* **Objective**: Turn every line of the records below into a Markdown table with the columns "No." and "Line", numbering the rows in order and skipping blank lines.

* **Data to use**:
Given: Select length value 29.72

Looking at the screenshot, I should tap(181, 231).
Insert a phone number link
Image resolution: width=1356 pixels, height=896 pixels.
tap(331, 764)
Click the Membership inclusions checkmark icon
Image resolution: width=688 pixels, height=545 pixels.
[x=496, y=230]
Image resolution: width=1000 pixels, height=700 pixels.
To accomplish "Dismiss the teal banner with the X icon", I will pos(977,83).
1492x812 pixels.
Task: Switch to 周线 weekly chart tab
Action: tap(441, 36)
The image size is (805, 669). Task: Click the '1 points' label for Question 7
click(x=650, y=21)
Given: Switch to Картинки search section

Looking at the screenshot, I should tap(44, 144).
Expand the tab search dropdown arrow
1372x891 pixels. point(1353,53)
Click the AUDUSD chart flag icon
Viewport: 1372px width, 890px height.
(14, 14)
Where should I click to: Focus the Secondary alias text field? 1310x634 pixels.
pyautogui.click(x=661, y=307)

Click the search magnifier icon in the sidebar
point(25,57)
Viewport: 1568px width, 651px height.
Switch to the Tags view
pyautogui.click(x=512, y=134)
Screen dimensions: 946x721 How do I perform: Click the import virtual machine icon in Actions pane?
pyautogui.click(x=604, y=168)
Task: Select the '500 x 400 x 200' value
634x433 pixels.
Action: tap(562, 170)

* **Solution to this problem**:
| No. | Line |
|---|---|
| 1 | Given: Select length value 29.72 |
| 2 | Looking at the screenshot, I should tap(181, 231). |
| 3 | Insert a phone number link |
| 4 | Image resolution: width=1356 pixels, height=896 pixels. |
| 5 | tap(331, 764) |
| 6 | Click the Membership inclusions checkmark icon |
| 7 | Image resolution: width=688 pixels, height=545 pixels. |
| 8 | [x=496, y=230] |
| 9 | Image resolution: width=1000 pixels, height=700 pixels. |
| 10 | To accomplish "Dismiss the teal banner with the X icon", I will pos(977,83). |
| 11 | 1492x812 pixels. |
| 12 | Task: Switch to 周线 weekly chart tab |
| 13 | Action: tap(441, 36) |
| 14 | The image size is (805, 669). Task: Click the '1 points' label for Question 7 |
| 15 | click(x=650, y=21) |
| 16 | Given: Switch to Картинки search section |
| 17 | Looking at the screenshot, I should tap(44, 144). |
| 18 | Expand the tab search dropdown arrow |
| 19 | 1372x891 pixels. point(1353,53) |
| 20 | Click the AUDUSD chart flag icon |
| 21 | Viewport: 1372px width, 890px height. |
| 22 | (14, 14) |
| 23 | Where should I click to: Focus the Secondary alias text field? 1310x634 pixels. |
| 24 | pyautogui.click(x=661, y=307) |
| 25 | Click the search magnifier icon in the sidebar |
| 26 | point(25,57) |
| 27 | Viewport: 1568px width, 651px height. |
| 28 | Switch to the Tags view |
| 29 | pyautogui.click(x=512, y=134) |
| 30 | Screen dimensions: 946x721 How do I perform: Click the import virtual machine icon in Actions pane? |
| 31 | pyautogui.click(x=604, y=168) |
| 32 | Task: Select the '500 x 400 x 200' value |
| 33 | 634x433 pixels. |
| 34 | Action: tap(562, 170) |